From the archives: Mukherjee panel goes globe-trotting in a bid to end Subhas Chandra Bose death mystery 

The IB seemed obsessed in knowing what the family was doing and who they were meeting. A series of handwritten messages show IB agents phoned in 'Security Control', as IB headquarters was called, to report on the family's movements. But it was in the intercepted family mail that the IB relied on to know what the family was thinking. Netaji figured heavily in their correspondence. What else would the family discuss? The letters were mostly about mundane family matters. Netaji's wife discusses their economic hardships, bringing up her daughter Anita and repairs at their flat in Vienna. The Boses in Kolkata sent them money to meet their expenses. The IB annotated and underlined parts of the letters that had names of people meeting Emilie Schenkl to show what they were interested in. An IB comment on a 1953 letter describes her as "the alleged wife of Sri Subhas Chandra Bose".

"Most mysterious and shocking," says Krishna Bose, 85, wife of the late Sisir Kumar Bose. "Why on earth would they want to tail us?" the former three-term Trinamool Congress Lok Sabha MP wonders as she slowly leafs through the declassified IB documents in 38/2, Elgin Road, now the Netaji Bhawan museum. She laughs at how particularly effective the surveillance was because the family never had a clue. "My husband told me he felt like he was being followed to the hospital and when he was boarding a tram...but that was during the British era."

The surveillance offers a rare insight into the workings of one of the world's oldest intelligence agencies. The letter intercepts almost exclusively focused on the Elgin Road post office from where the unsuspecting Bose family posted their missives to the out- side world. Family members recorded their scepticism over the Shah Nawaz inquiry committee appointed by the Nehru government in 1956 and their disappointment over the lack of recognition for their uncle.
"If you were in India today," Sisir Bose wrote to Netaji's wife in 1955, "you would get the feeling that in India's struggle two men mattered- (Mahatma) Gandhi and (Jawaharlal) Nehru. The rest were just extras."

What you will do -
**1.** In the passage on the IB surveillance of the Bose family, by what name was IB headquarters known?
**2.** Continue the passage on the IB surveillance of the Bose family, picking up after its final sentence.

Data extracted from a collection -
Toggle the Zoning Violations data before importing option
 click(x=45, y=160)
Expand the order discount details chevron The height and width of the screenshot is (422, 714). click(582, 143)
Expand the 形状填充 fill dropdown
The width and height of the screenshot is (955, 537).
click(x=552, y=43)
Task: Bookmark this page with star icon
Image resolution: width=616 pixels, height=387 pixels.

Task-by-task outputs -
**1.** IB headquarters was called "Security Control."

**2.**
All family letters were copied and some shared with two bright stars of the IB in the headquarters in Delhi in the 1950s-M.L. Hooja, who later headed the IB in 1968, and Rameshwar Nath Kao, who founded the Research and Analysis Wing (RAW) in 1968. The man behind them all was Bhola Nath Mullick, Nehru's internal security czar who headed the IB for an unprecedented 16 years between 1948 and 1964. 

Must Read: Netaji's birth centenary celebrations witness revival of debate over authenticity of ashes 

That this surveillance was politically sensitive was a no-brainer. The 'Top Secret' and 'Very Secret' stamps on the files would restrict access to a very limited circle of officials. The files were stored in the steel cupboards of the IB's state headquarters in Kolkata's Pretoria Street, just a stone's throw away from the Bose residences.

"When Bengal's bhadraloks were regaled by a fictitious petty crime-solving Byomkesh Bakshi, real-life IB sleuths were performing feats that would give the CIA and KGB a run for its money," says Anuj Dhar, activist and author of India's Biggest Cover-Up that gives an investigative insight into the Netaji mystery.

The IB's surveillance was not restricted to Kolkata. A 1958 report from the Special Branch of the Criminal Investigation Department (CID) in Madras reports the movements of Sisir Bose as he sets up the Netaji Research Bureau. A 1963 intercept has Amiya Nath's correspondence with ACN Nambiar, Netaji's former aide, then an Indian diplomat in Switzerland. The prying was not without irony. One of the senior IB officials reading the intercepts in Delhi was Nambiar's own nephew, A.C. Madhavan Nambiar.

WHY SNOOP ON THE FAMILY?

"Nobody has done more harm to me, than Jawaharlal Nehru," wrote Netaji in 1939, in a letter to his nephew Amiya Nath Bose. The two claimants to Mahatma Gandhi's political legacy split when he chose Nehru over Subhas Bose as his political successor because he was uncomfortable with the latter's push for complete independence. Meanwhile, Nehru was uncomfortable with Bose's admiration for Nazi Germany and Facist Italy. Finally, Netaji resigned as Congress president in 1939. Historian Rudrangshu Mukherjee's 2014 book Nehru & Bose: Parallel Lives states that "Bose believed he and Jawaharlal could make history. But Jawaharlal could not see his destiny without Gandhi, and the latter had no room for Subhas".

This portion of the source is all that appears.